* Records to process *
=== Begin Enclosure ===

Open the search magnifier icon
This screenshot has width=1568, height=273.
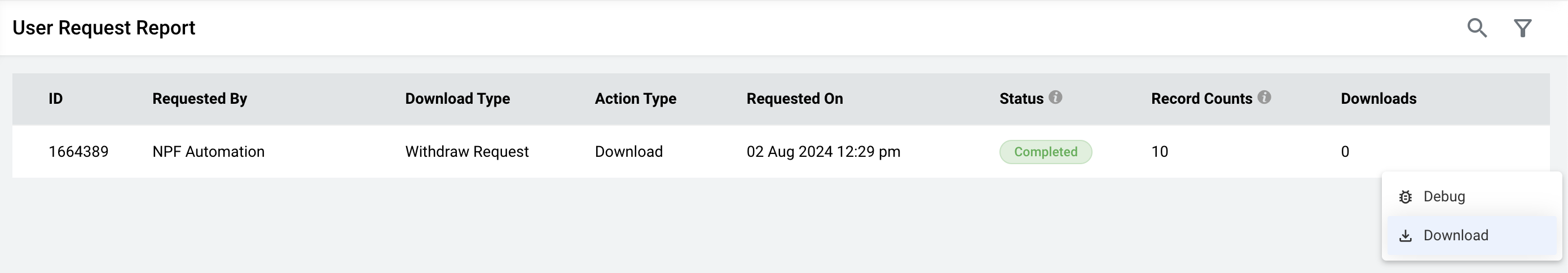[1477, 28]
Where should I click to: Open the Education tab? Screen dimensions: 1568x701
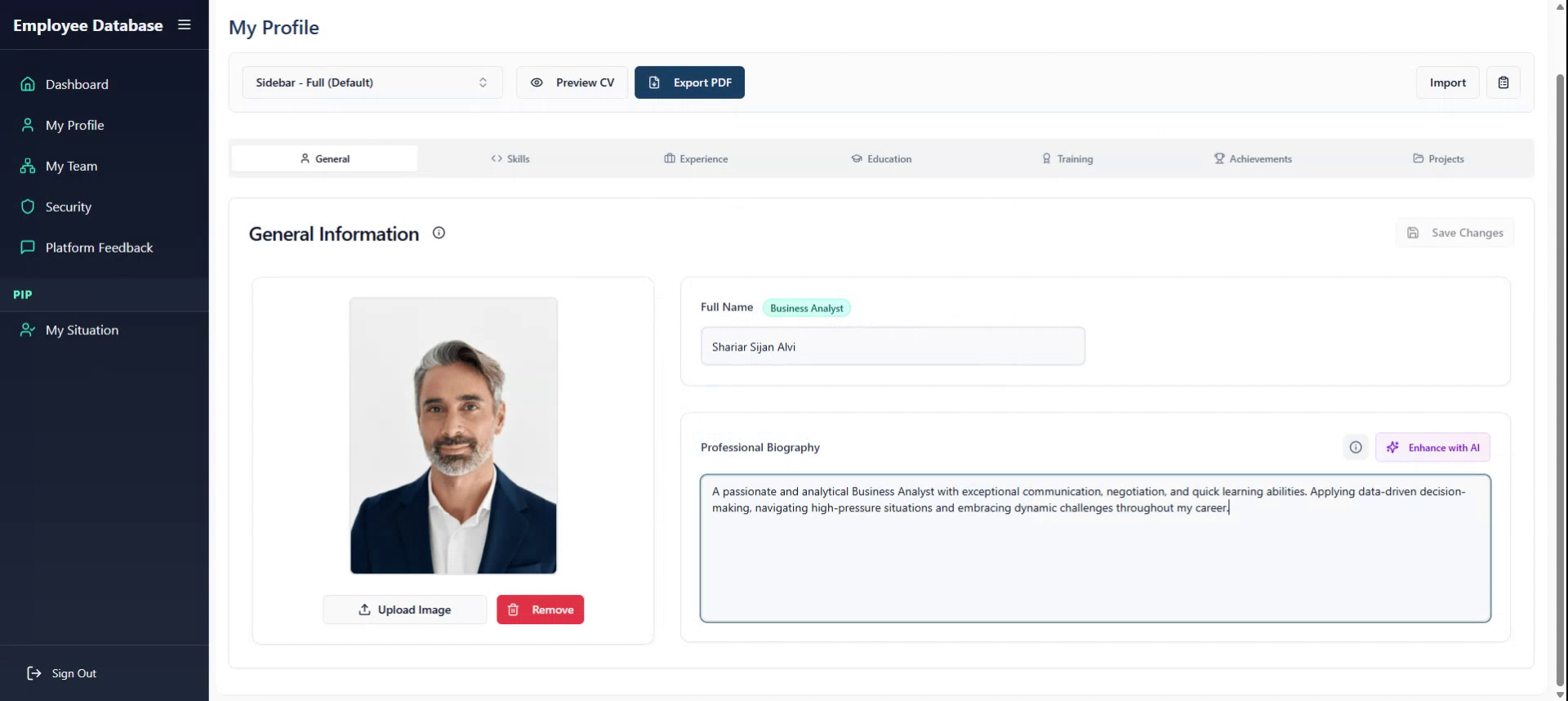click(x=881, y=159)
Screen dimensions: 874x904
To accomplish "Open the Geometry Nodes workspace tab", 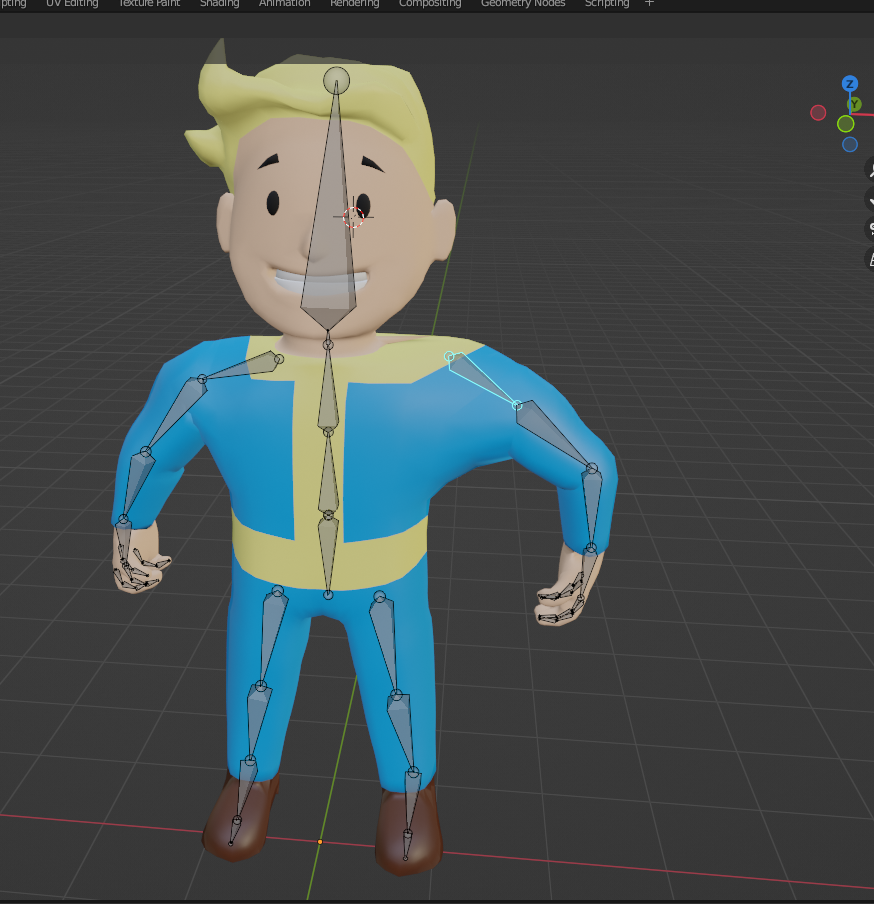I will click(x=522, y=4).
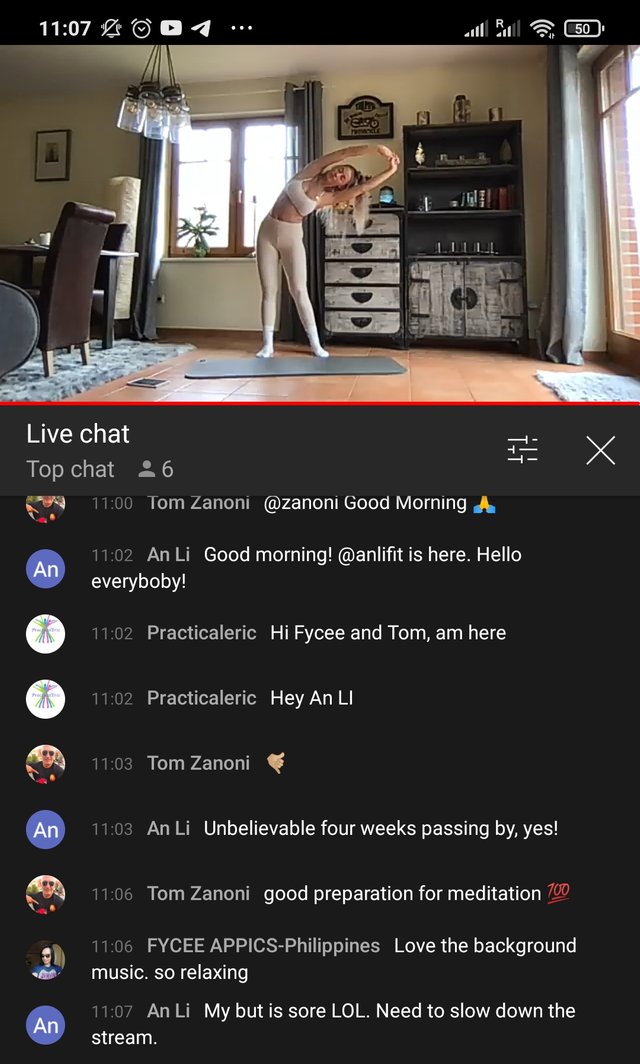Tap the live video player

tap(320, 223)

=== End Enclosure ===
=== Begin Enclosure ===

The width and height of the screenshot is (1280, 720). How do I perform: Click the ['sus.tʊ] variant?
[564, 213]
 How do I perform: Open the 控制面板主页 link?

=== End Enclosure ===

Above are the records. Print exactly, and only, the lines from the line with "The width and" to the line with "How do I perform: Open the 控制面板主页 link?", both inclusive.

The width and height of the screenshot is (1280, 720). How do I perform: Click the ['sus.tʊ] variant?
[564, 213]
 How do I perform: Open the 控制面板主页 link?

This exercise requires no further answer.